District city in the government of Volhynia, Russia, situated on the right bank of the Styr at its junction with the Gizhtza. Between the years 1224 and 1227 about 300 Karaite families removed from Wilna to Volhynia, and some of them settled in Lutsk. About the same time a number of Rabbinite Jews also came to Volhynia. Lutsk Jews are mentioned in Witold's charter of privileges granted to the Jews of Lithuania July 1, 1388. Reference is made to them also in the grant of the Magdeburg Rights to the burghers of Lutsk by Ladislaus Jagellon Oct. 31, 1432, whereby the Jews and Armenians of that city are accorded the same rights as those of Cracow and Lemberg, except as regards the collection of customs duties, which the king reserves for himself.

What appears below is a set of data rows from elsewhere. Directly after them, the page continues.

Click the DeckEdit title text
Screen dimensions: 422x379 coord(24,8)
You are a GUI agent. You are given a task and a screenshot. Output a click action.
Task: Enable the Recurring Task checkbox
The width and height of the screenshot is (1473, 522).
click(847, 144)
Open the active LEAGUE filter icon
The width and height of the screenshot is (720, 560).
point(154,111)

Toward the end of the fifteenth century the Jewish community of Lutsk had acquired considerable wealth and influence, and some of its members figured prominently as taxfarmers. The records of that time mention the names of the brothers Ostashka and Jonathan Ilyich, Shakna Novakhovich, Israel, Esko, Judah, Enka Momotlivy, and Olkon. The last-named is probably the Alkan Danilevich to whom King Casimir Jagellon at the time of his death owed 415 kop groschen, a debt partly repudiated by his heir, Alexander Jagellon.

Jewish Tax-Collectors.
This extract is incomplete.